On Tuesday, March 27th, Anabelle was discharged. She got to meet other big sister, Allison, and we were finally able to be together in the same room, all 5 of us! 
She jumped right into big sister mode :)


 But was so sad when I told her she needed to wait to hold her... 


What else? Oh! We had Anabelle's first regular doctor appointment on Wednesday, and she gained some weight! She was 5 lbs 11 oz! She is still eating like a champ. And her legs and arms have relaxed so much this past month! I can't believe she is already a month old! Her legs now look like she is doing the splits when you hold her in a sitting position. And her hands now get in the way while changing her diaper. 


Tomorrow we have a follow up appointment with Pediatric surgery. I think that the Gastroschisis was minor. Everything seems to be going smoothly as far as that goes. She is eating, pooping, and burping just like other babies! Knock on wood it won't be a concern as we move forward. 


We gave Anabelle her first bath at home too! It wasn't a real bath yet because her incision is still healing a bit, but still... it was a bath at home!

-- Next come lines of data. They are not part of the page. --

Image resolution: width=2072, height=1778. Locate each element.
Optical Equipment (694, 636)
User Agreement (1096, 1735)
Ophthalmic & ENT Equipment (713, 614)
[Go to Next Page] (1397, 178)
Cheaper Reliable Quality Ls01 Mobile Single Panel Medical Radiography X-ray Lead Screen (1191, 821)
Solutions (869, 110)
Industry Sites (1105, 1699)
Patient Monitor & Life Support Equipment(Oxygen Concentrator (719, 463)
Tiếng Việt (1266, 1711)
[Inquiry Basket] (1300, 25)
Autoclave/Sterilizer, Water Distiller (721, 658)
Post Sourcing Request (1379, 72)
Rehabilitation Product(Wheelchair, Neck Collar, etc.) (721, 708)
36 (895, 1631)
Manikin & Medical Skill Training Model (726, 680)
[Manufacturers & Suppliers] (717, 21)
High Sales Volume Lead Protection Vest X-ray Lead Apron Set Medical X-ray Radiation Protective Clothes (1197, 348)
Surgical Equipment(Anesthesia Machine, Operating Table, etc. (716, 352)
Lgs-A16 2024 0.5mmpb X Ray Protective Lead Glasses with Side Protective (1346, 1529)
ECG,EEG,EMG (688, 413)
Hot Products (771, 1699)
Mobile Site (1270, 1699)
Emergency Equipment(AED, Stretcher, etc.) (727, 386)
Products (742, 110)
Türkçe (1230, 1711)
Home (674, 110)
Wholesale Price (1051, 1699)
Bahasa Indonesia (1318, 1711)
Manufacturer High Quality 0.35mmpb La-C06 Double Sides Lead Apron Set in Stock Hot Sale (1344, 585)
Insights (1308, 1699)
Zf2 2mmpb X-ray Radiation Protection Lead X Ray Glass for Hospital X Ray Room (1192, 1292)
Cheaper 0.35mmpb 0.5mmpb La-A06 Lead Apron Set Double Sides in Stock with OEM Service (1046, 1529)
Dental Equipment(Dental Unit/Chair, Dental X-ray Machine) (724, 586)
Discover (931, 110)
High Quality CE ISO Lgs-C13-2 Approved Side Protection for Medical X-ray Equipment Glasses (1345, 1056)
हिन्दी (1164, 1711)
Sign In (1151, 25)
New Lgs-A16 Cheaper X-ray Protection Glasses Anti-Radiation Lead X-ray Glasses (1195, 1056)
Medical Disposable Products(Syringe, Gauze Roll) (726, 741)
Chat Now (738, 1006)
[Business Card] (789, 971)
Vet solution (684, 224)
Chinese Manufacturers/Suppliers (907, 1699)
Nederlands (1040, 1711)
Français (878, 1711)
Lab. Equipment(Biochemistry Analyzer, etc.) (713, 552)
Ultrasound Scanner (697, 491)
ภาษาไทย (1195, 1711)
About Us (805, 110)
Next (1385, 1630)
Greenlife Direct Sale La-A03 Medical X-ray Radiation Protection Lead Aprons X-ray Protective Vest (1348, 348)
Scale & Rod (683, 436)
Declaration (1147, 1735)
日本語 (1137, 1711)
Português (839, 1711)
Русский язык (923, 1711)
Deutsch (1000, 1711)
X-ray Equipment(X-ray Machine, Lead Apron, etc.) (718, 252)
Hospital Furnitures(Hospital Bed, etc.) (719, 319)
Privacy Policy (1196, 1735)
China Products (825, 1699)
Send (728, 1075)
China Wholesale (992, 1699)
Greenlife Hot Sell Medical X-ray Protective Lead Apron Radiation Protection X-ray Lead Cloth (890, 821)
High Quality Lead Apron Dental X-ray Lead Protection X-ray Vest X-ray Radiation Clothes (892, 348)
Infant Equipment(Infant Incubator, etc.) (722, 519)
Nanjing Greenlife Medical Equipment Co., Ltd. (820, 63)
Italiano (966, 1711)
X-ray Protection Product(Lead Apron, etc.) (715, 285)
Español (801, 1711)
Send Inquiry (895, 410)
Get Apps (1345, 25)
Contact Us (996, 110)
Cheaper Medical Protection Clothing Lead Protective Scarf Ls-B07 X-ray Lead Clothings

Clothing her has been an adventure. I don't want to bend or twist her the wrong way. I don't know what will hurt her, or what I can do. Every time I change her I get anxious and nervous. It's gotten somewhat better, but it's still scary for me. Even putting her into her car seat is a challenge for me. I think once we meet with Shriner's and figure out what I can/can't do I will be more at ease. 


BUT! On a good note :) Her legs have relaxed so much that tonight we were able to finally put pants on her! I bought some pants that are a size 3 months, and they are perfect! I wasn't sure at first if they'd work, but now that her legs can move more, it's no problem! OH!! And she is finally taking a normal, non-hospital, bottle :)



How could I forget! Daddy was finally able to have all three of his girls together 



And Amelia and Allison are just being goofballs :)

Until the next milestone or significant doctors appointment!